1) Identification of bottlenecks.

Process analysis, in its most basic and fundamental form, is a simple visual depiction of business activity. This may be in the form of a classic "swim-lane" diagram with arrows to represent data or activity flow and with boxes to define discrete activities. Bright red "D" emblems may be used to signify a delay. This form of classic process map is perfectly placed for identifying roadblocks or bottlenecks. The root cause of these problems can then be assessed and specific Six Sigma tools used to "elevate" these bottlenecks according to the steps described in Eli Goldratt's Theory of Constraints.

2) Imagining the future.

A "future state" process map starts from a blank canvas and attempts to create a streamlined business process from first principles. This adopts the philosophy of zero-based budgeting - namely, that every activity or step has to be justified on a "line item" basis and its utility to the end product and consumer requirement must be analysed. The critical path from the current to the future state process map can then be determined and actions assigned. The ideal state process map should however be a "living document" as the ideal is a permanently evolving concept.

3) Multi-dimensional mapping.

Process maps are ideal tools for illustrating multiple dimensions on a single page. A complex business process - for example, the distribution and sale of agricultural machinery - will reveal extraordinary complexity on several axes. Legal changes (flow of title), accounting actions (invoicing and floor plan financing) can be mapped alongside logistics processes (delivery of tractors) and IT processes (data flows). The entire process can then be "stretched" geographically to visualise on a map. The resulting structure can offer a transformational insight into how the business operates.
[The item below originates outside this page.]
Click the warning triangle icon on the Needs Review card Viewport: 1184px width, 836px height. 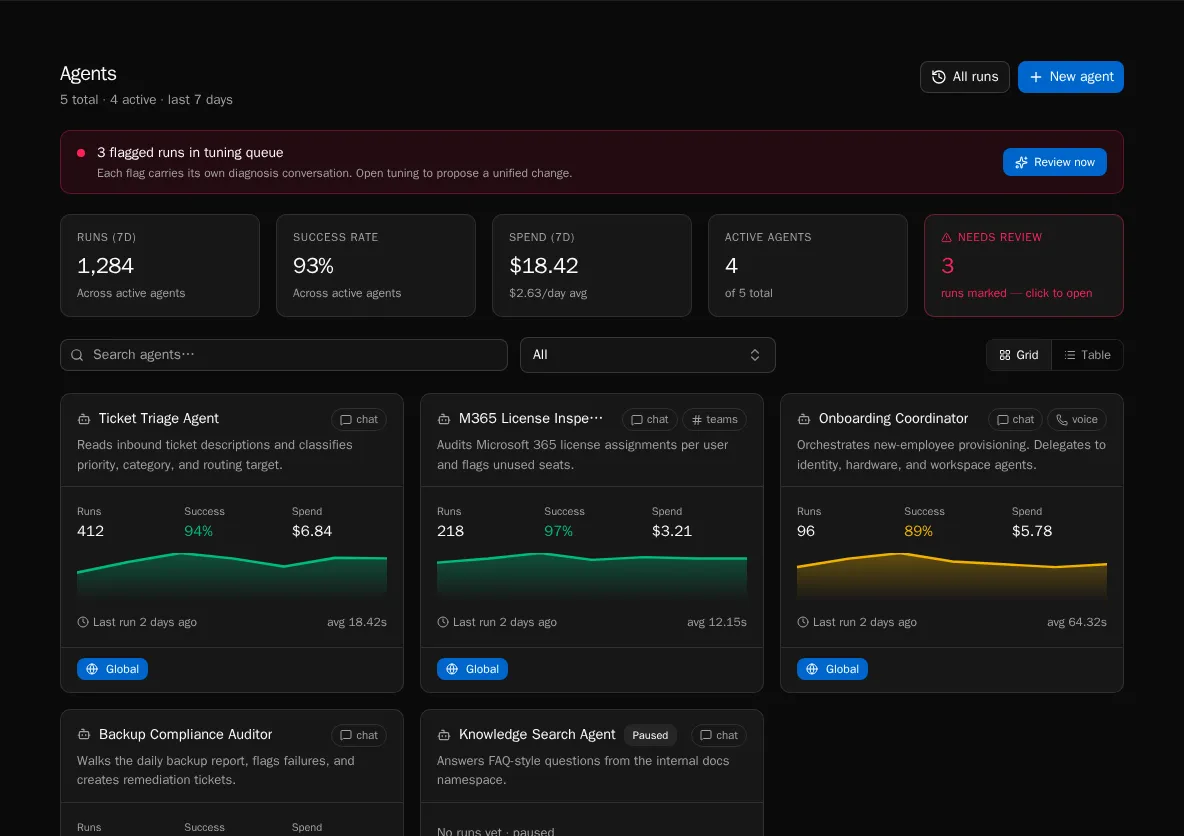pyautogui.click(x=948, y=237)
4) Analysis of trade-offs.

Trade-offs in any system inevitably exist between quality, cost and time. The opportunity cost of any action or process is rarely considered but is perhaps the most fundamental question of all. While outside the scope of this article, the mapping of the alternatives, options and compromises inherent in any process can be linked to decision analysis to guide business action.

In summary, we can see how process maps bridge the divide between the operational and the strategic, from a microscopic focus on enhancing the quality of a widget to the grander applications of business design. People are largely visual animals and Six Sigma process mapping can energize a lasting cultural commitment to quality, just as Deming once imagined.